Prompt
Reproduce the lines below word for word, leaving out the pictures.

The data
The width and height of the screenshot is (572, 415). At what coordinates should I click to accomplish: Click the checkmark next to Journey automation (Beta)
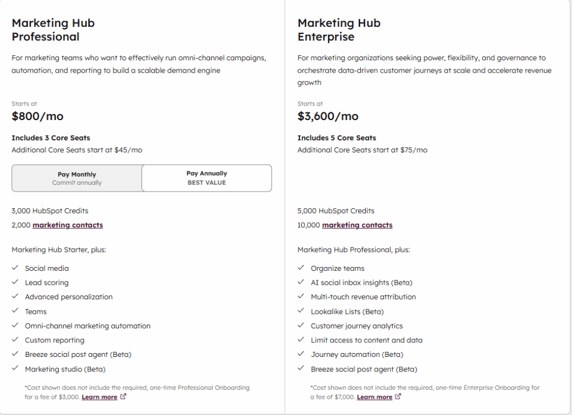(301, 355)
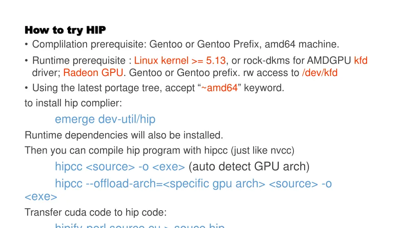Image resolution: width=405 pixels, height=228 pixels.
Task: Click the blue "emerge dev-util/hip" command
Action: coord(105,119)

Written solution
The width and height of the screenshot is (572, 415). At what coordinates should I click to accomplish: Click the checkmark next to Journey automation (Beta)
(301, 355)
Image resolution: width=405 pixels, height=228 pixels.
Task: Click the blue "emerge dev-util/hip" command
Action: coord(105,119)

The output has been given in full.